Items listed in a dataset
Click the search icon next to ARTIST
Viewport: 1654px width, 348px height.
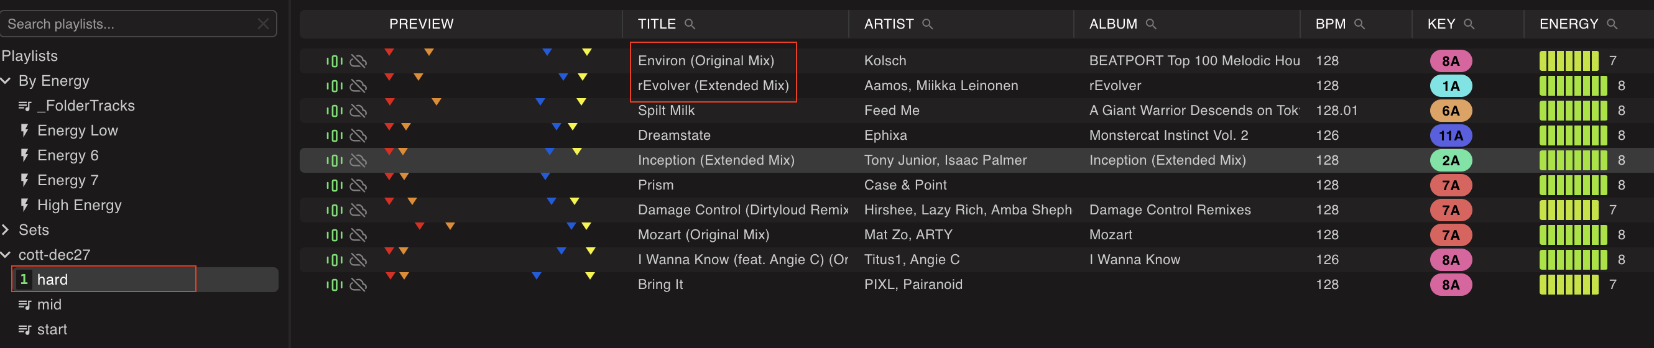[927, 24]
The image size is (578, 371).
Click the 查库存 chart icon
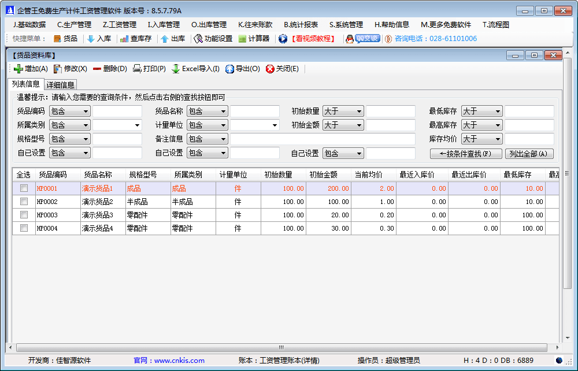click(124, 39)
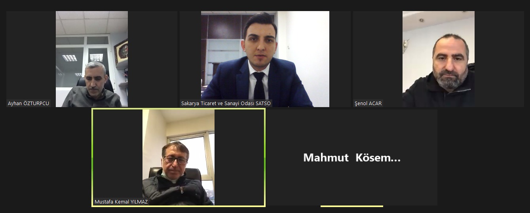Select Mustafa Kemal YILMAZ's highlighted video tile
This screenshot has height=213, width=530.
pos(179,157)
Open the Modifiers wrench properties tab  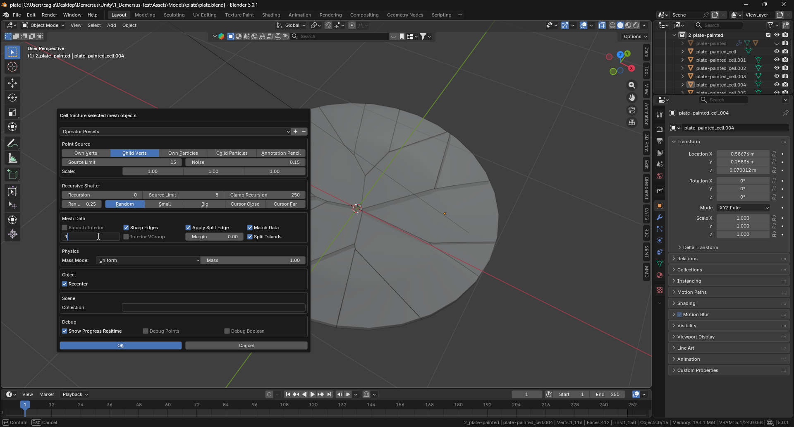pyautogui.click(x=660, y=217)
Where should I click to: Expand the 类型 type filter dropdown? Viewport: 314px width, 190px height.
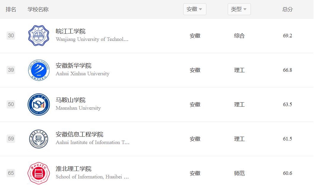[239, 9]

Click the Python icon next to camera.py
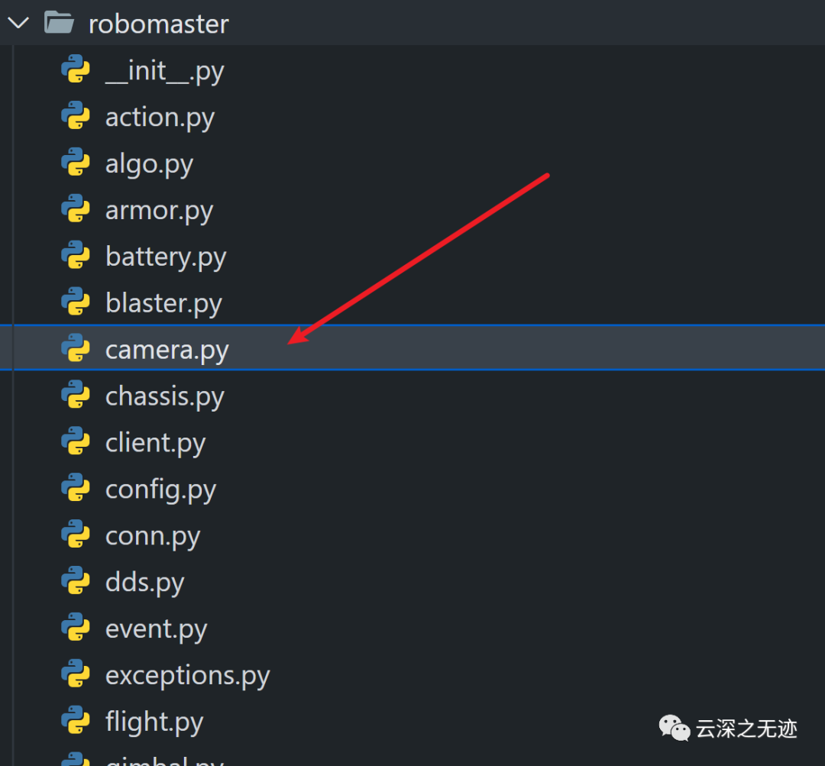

◆ **Exercise instructions**:
Which lines of the data above contain the string "next"? Copy each of them.

◆ **Result below**:
Click the search icon next to ARTIST
Click the Python icon next to camera.py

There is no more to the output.